Stored data:
::::
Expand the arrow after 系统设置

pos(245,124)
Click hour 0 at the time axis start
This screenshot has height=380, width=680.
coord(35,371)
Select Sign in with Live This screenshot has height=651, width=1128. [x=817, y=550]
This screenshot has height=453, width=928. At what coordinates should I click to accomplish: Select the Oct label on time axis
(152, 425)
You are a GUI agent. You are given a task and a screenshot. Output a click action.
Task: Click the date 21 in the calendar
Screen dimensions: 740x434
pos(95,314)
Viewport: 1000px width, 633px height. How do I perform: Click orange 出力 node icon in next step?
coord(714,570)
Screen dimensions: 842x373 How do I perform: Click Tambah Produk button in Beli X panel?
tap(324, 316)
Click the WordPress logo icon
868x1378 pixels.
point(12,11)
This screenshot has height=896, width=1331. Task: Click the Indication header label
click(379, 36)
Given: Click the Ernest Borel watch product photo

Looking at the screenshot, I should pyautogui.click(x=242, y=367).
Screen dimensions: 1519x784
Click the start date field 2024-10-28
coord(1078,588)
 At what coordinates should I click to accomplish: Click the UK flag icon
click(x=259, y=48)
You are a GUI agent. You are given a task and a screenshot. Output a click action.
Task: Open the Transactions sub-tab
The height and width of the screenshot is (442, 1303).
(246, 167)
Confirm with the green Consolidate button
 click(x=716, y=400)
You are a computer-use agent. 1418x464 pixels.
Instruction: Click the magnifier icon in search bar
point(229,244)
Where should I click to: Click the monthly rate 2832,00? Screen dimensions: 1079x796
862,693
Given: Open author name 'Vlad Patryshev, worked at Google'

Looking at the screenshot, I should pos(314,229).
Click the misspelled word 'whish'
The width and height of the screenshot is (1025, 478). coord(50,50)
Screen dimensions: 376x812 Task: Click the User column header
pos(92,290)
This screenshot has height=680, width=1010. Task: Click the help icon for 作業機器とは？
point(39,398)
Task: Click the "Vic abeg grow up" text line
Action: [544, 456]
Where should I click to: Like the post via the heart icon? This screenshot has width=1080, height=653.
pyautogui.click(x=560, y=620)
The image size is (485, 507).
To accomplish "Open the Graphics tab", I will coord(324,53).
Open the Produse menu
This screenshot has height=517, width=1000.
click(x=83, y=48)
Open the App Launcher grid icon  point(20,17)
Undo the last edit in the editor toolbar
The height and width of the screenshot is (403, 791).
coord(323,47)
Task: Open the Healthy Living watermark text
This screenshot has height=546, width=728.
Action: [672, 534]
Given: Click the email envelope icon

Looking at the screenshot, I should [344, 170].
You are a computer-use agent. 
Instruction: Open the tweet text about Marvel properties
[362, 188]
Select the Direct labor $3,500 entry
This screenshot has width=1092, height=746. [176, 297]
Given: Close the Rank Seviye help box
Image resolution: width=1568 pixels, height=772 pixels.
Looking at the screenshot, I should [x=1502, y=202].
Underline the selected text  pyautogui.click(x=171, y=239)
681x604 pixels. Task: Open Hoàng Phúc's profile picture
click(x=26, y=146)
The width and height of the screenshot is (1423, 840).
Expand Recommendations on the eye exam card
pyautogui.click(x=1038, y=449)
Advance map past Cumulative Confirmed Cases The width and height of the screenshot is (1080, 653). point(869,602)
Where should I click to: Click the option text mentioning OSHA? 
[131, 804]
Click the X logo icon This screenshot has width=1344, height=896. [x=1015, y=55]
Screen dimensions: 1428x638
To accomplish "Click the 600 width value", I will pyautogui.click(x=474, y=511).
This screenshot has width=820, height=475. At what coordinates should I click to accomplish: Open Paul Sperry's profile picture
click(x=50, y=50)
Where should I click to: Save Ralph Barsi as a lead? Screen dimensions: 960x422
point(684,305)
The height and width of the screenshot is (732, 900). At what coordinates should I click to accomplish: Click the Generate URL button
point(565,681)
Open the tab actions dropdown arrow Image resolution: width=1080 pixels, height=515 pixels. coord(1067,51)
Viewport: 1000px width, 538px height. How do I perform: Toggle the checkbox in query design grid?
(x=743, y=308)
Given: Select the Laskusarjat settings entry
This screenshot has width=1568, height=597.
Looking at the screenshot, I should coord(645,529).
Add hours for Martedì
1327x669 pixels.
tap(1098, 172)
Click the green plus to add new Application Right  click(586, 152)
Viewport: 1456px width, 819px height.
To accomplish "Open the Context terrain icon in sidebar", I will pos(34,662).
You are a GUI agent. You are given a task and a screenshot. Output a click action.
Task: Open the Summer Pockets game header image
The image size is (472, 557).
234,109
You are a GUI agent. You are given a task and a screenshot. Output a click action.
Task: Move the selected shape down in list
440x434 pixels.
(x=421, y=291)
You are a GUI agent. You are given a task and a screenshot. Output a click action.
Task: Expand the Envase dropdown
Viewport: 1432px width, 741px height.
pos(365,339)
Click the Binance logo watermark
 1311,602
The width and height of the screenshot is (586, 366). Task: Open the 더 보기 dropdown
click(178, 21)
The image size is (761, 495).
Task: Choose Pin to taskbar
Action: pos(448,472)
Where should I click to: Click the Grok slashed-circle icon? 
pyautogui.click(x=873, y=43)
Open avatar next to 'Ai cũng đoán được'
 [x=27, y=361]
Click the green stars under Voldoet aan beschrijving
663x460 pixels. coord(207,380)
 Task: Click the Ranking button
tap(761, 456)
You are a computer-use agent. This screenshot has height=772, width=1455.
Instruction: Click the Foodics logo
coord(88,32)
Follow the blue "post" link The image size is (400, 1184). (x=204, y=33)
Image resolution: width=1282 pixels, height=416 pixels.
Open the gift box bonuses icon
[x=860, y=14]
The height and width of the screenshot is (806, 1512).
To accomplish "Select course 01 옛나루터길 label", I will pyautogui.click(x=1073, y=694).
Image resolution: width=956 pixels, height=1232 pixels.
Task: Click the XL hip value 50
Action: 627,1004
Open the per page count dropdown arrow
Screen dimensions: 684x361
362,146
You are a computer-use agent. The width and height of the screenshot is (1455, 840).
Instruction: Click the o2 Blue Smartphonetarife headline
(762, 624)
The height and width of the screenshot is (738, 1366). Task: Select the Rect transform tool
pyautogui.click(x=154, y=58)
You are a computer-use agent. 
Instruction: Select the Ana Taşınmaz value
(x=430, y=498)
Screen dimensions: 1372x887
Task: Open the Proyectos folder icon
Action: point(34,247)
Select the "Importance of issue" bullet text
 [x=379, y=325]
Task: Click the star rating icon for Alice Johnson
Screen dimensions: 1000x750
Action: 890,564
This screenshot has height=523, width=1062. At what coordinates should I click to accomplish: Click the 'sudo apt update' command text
::::
• _Task to complete_: Without leaving anything out, output all of the data above exactly.

• _Finished task_:
Expand the arrow after 系统设置

pos(245,124)
Click hour 0 at the time axis start
This screenshot has height=380, width=680.
coord(35,371)
Select Sign in with Live This screenshot has height=651, width=1128. [x=817, y=550]
This screenshot has height=453, width=928. At what coordinates should I click to accomplish: Select the Oct label on time axis
(152, 425)
You are a GUI agent. You are given a task and a screenshot. Output a click action.
Task: Click the date 21 in the calendar
Screen dimensions: 740x434
pos(95,314)
Viewport: 1000px width, 633px height. How do I perform: Click orange 出力 node icon in next step?
coord(714,570)
Screen dimensions: 842x373 How do I perform: Click Tambah Produk button in Beli X panel?
tap(324, 316)
Click the WordPress logo icon
868x1378 pixels.
point(12,11)
This screenshot has height=896, width=1331. Task: Click the Indication header label
click(379, 36)
Given: Click the Ernest Borel watch product photo

Looking at the screenshot, I should pyautogui.click(x=242, y=367).
Screen dimensions: 1519x784
Click the start date field 2024-10-28
coord(1078,588)
 At what coordinates should I click to accomplish: Click the UK flag icon
click(x=259, y=48)
You are a GUI agent. You are given a task and a screenshot. Output a click action.
Task: Open the Transactions sub-tab
The height and width of the screenshot is (442, 1303).
(246, 167)
Confirm with the green Consolidate button
 click(x=716, y=400)
You are a computer-use agent. 1418x464 pixels.
Instruction: Click the magnifier icon in search bar
point(229,244)
Where should I click to: Click the monthly rate 2832,00? Screen dimensions: 1079x796
862,693
Given: Open author name 'Vlad Patryshev, worked at Google'

Looking at the screenshot, I should pos(314,229).
Click the misspelled word 'whish'
The width and height of the screenshot is (1025, 478). coord(50,50)
Screen dimensions: 376x812 Task: Click the User column header
pos(92,290)
This screenshot has height=680, width=1010. Task: Click the help icon for 作業機器とは？
point(39,398)
Task: Click the "Vic abeg grow up" text line
Action: [544, 456]
Where should I click to: Like the post via the heart icon? This screenshot has width=1080, height=653.
pyautogui.click(x=560, y=620)
The image size is (485, 507).
To accomplish "Open the Graphics tab", I will coord(324,53).
Open the Produse menu
This screenshot has height=517, width=1000.
click(x=83, y=48)
Open the App Launcher grid icon  point(20,17)
Undo the last edit in the editor toolbar
The height and width of the screenshot is (403, 791).
coord(323,47)
Task: Open the Healthy Living watermark text
This screenshot has height=546, width=728.
Action: [672, 534]
Given: Click the email envelope icon

Looking at the screenshot, I should [344, 170].
You are a computer-use agent. 
Instruction: Open the tweet text about Marvel properties
[362, 188]
Select the Direct labor $3,500 entry
This screenshot has width=1092, height=746. [176, 297]
Given: Close the Rank Seviye help box
Image resolution: width=1568 pixels, height=772 pixels.
Looking at the screenshot, I should [x=1502, y=202].
Underline the selected text  pyautogui.click(x=171, y=239)
681x604 pixels. Task: Open Hoàng Phúc's profile picture
click(x=26, y=146)
The width and height of the screenshot is (1423, 840).
Expand Recommendations on the eye exam card
pyautogui.click(x=1038, y=449)
Advance map past Cumulative Confirmed Cases The width and height of the screenshot is (1080, 653). point(869,602)
Where should I click to: Click the option text mentioning OSHA? 
[131, 804]
Click the X logo icon This screenshot has width=1344, height=896. [x=1015, y=55]
Screen dimensions: 1428x638
To accomplish "Click the 600 width value", I will pyautogui.click(x=474, y=511).
This screenshot has width=820, height=475. At what coordinates should I click to accomplish: Open Paul Sperry's profile picture
click(x=50, y=50)
Where should I click to: Save Ralph Barsi as a lead? Screen dimensions: 960x422
point(684,305)
The height and width of the screenshot is (732, 900). At what coordinates should I click to accomplish: Click the Generate URL button
point(565,681)
Open the tab actions dropdown arrow Image resolution: width=1080 pixels, height=515 pixels. coord(1067,51)
Viewport: 1000px width, 538px height. How do I perform: Toggle the checkbox in query design grid?
(x=743, y=308)
Given: Select the Laskusarjat settings entry
This screenshot has width=1568, height=597.
Looking at the screenshot, I should coord(645,529).
Add hours for Martedì
1327x669 pixels.
tap(1098, 172)
Click the green plus to add new Application Right  click(586, 152)
Viewport: 1456px width, 819px height.
To accomplish "Open the Context terrain icon in sidebar", I will pos(34,662).
You are a GUI agent. You are given a task and a screenshot. Output a click action.
Task: Open the Summer Pockets game header image
The image size is (472, 557).
234,109
You are a GUI agent. You are given a task and a screenshot. Output a click action.
Task: Move the selected shape down in list
440x434 pixels.
(x=421, y=291)
You are a GUI agent. You are given a task and a screenshot. Output a click action.
Task: Expand the Envase dropdown
Viewport: 1432px width, 741px height.
pos(365,339)
Click the Binance logo watermark
 1311,602
The width and height of the screenshot is (586, 366). Task: Open the 더 보기 dropdown
click(178, 21)
The image size is (761, 495).
Task: Choose Pin to taskbar
Action: pos(448,472)
Where should I click to: Click the Grok slashed-circle icon? 
pyautogui.click(x=873, y=43)
Open avatar next to 'Ai cũng đoán được'
 [x=27, y=361]
Click the green stars under Voldoet aan beschrijving
663x460 pixels. coord(207,380)
 Task: Click the Ranking button
tap(761, 456)
You are a computer-use agent. This screenshot has height=772, width=1455.
Instruction: Click the Foodics logo
coord(88,32)
Follow the blue "post" link The image size is (400, 1184). (x=204, y=33)
Image resolution: width=1282 pixels, height=416 pixels.
Open the gift box bonuses icon
[x=860, y=14]
The height and width of the screenshot is (806, 1512).
To accomplish "Select course 01 옛나루터길 label", I will pyautogui.click(x=1073, y=694).
Image resolution: width=956 pixels, height=1232 pixels.
Task: Click the XL hip value 50
Action: 627,1004
Open the per page count dropdown arrow
Screen dimensions: 684x361
362,146
You are a computer-use agent. The width and height of the screenshot is (1455, 840).
Instruction: Click the o2 Blue Smartphonetarife headline
(762, 624)
The height and width of the screenshot is (738, 1366). Task: Select the Rect transform tool
pyautogui.click(x=154, y=58)
You are a computer-use agent. 
Instruction: Select the Ana Taşınmaz value
(x=430, y=498)
Screen dimensions: 1372x887
Task: Open the Proyectos folder icon
Action: point(34,247)
Select the "Importance of issue" bullet text
 [x=379, y=325]
Task: Click the star rating icon for Alice Johnson
Screen dimensions: 1000x750
Action: 890,564
This screenshot has height=523, width=1062. At what coordinates should I click to accomplish: Click the 'sudo apt update' command text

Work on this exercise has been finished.